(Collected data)
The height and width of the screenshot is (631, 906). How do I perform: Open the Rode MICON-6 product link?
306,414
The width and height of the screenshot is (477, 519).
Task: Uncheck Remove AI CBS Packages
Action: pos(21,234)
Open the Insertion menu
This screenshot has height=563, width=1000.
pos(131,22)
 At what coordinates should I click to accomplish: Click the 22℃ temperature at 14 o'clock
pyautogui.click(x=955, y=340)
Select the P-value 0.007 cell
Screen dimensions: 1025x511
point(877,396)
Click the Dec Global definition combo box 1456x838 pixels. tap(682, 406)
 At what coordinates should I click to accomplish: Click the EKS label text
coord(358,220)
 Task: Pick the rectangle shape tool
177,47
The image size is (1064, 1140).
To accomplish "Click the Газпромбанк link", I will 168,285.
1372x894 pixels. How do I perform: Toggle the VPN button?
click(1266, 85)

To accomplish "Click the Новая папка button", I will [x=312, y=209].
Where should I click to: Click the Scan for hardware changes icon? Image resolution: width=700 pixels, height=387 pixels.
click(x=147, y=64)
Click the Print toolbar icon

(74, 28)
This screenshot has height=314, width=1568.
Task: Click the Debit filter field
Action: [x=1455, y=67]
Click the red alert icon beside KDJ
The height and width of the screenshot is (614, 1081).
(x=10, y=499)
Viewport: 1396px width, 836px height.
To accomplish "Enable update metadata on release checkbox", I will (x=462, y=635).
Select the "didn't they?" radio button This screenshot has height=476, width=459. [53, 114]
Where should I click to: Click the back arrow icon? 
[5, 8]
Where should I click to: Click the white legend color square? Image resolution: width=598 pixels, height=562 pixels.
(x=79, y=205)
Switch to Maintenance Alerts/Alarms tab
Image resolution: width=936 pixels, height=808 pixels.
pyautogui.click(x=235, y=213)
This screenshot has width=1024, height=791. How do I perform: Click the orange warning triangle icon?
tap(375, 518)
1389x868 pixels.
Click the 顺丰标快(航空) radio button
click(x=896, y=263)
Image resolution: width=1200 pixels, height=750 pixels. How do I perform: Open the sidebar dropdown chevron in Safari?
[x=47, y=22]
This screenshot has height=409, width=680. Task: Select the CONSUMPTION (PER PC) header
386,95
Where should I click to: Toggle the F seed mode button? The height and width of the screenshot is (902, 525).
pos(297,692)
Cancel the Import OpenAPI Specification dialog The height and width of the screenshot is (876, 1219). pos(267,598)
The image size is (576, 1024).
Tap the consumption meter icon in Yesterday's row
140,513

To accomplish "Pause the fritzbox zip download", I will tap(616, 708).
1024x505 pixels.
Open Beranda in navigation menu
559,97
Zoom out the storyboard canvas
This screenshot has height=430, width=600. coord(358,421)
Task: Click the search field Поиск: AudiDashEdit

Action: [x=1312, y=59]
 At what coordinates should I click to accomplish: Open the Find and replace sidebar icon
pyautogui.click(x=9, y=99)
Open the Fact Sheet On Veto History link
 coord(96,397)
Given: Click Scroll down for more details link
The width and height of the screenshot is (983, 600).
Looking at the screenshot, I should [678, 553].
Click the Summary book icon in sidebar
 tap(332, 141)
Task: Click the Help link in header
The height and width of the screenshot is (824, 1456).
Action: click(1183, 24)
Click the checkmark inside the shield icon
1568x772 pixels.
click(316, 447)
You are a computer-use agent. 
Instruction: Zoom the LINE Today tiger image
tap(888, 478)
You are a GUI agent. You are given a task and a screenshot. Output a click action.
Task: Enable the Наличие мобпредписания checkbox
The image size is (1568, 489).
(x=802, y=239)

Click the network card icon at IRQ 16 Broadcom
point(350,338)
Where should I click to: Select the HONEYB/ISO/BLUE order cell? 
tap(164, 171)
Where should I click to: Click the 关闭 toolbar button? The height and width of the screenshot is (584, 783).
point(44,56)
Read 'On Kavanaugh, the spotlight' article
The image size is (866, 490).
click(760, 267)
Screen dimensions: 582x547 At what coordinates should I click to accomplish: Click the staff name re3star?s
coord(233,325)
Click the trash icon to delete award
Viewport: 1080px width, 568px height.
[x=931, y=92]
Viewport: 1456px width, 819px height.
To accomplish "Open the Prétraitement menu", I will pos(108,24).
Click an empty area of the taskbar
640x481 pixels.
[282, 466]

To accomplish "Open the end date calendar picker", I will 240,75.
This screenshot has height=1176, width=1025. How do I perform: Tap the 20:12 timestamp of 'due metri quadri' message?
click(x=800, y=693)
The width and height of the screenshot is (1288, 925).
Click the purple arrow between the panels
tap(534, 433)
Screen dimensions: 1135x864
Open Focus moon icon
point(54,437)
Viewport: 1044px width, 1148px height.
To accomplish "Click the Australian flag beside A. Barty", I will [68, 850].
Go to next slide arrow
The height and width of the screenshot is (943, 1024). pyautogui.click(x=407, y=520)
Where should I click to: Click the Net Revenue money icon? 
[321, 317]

TASK TO CARRY OUT: From the entries, work out how many lines include the word "checkbox", answering with the number only.

EXPECTED OUTPUT: 2